__What the exercise asks__: Reproduce the data in full, exactly.

—————

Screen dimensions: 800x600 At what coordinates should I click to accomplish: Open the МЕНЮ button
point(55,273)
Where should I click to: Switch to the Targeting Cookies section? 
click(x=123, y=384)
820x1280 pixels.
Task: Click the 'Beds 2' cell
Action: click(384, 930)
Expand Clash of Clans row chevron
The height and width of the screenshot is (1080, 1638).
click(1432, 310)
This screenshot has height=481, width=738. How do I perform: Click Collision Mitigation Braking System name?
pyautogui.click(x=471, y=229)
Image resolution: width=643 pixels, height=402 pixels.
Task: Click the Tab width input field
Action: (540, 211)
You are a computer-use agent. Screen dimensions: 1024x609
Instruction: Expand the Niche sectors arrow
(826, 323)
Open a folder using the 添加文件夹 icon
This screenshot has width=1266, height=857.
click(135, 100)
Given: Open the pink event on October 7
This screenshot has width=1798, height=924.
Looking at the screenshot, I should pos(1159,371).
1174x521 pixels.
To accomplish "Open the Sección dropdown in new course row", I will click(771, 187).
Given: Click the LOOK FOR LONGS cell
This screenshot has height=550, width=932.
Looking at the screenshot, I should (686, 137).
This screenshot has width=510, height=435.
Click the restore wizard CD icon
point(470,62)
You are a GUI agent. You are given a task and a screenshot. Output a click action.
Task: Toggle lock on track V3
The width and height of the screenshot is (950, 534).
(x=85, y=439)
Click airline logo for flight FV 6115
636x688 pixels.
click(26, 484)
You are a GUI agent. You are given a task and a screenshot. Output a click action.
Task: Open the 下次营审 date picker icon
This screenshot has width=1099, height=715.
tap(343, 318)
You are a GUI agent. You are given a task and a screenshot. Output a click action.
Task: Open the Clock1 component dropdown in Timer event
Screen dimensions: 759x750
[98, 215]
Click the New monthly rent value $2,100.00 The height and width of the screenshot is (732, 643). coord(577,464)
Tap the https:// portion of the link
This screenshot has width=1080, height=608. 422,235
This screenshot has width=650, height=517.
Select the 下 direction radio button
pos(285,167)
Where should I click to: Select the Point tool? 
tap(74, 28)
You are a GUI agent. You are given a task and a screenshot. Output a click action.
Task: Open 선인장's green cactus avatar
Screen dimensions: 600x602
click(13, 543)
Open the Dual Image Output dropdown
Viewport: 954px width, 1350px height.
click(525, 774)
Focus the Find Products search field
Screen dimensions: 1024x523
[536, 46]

—————

__Task answer__:
Screen dimensions: 800x600 At what coordinates should I click to accomplish: Open the МЕНЮ button
point(55,273)
Where should I click to: Switch to the Targeting Cookies section? 
click(x=123, y=384)
820x1280 pixels.
Task: Click the 'Beds 2' cell
Action: click(384, 930)
Expand Clash of Clans row chevron
The height and width of the screenshot is (1080, 1638).
click(1432, 310)
This screenshot has height=481, width=738. How do I perform: Click Collision Mitigation Braking System name?
pyautogui.click(x=471, y=229)
Image resolution: width=643 pixels, height=402 pixels.
Task: Click the Tab width input field
Action: (540, 211)
You are a computer-use agent. Screen dimensions: 1024x609
Instruction: Expand the Niche sectors arrow
(826, 323)
Open a folder using the 添加文件夹 icon
This screenshot has width=1266, height=857.
click(135, 100)
Given: Open the pink event on October 7
This screenshot has width=1798, height=924.
Looking at the screenshot, I should pos(1159,371).
1174x521 pixels.
To accomplish "Open the Sección dropdown in new course row", I will click(771, 187).
Given: Click the LOOK FOR LONGS cell
This screenshot has height=550, width=932.
Looking at the screenshot, I should (686, 137).
This screenshot has width=510, height=435.
Click the restore wizard CD icon
point(470,62)
You are a GUI agent. You are given a task and a screenshot. Output a click action.
Task: Toggle lock on track V3
The width and height of the screenshot is (950, 534).
(x=85, y=439)
Click airline logo for flight FV 6115
636x688 pixels.
click(26, 484)
You are a GUI agent. You are given a task and a screenshot. Output a click action.
Task: Open the 下次营审 date picker icon
This screenshot has width=1099, height=715.
tap(343, 318)
You are a GUI agent. You are given a task and a screenshot. Output a click action.
Task: Open the Clock1 component dropdown in Timer event
Screen dimensions: 759x750
[98, 215]
Click the New monthly rent value $2,100.00 The height and width of the screenshot is (732, 643). coord(577,464)
Tap the https:// portion of the link
This screenshot has width=1080, height=608. 422,235
This screenshot has width=650, height=517.
Select the 下 direction radio button
pos(285,167)
Where should I click to: Select the Point tool? 
tap(74, 28)
You are a GUI agent. You are given a task and a screenshot. Output a click action.
Task: Open 선인장's green cactus avatar
Screen dimensions: 600x602
click(13, 543)
Open the Dual Image Output dropdown
Viewport: 954px width, 1350px height.
click(525, 774)
Focus the Find Products search field
Screen dimensions: 1024x523
[536, 46]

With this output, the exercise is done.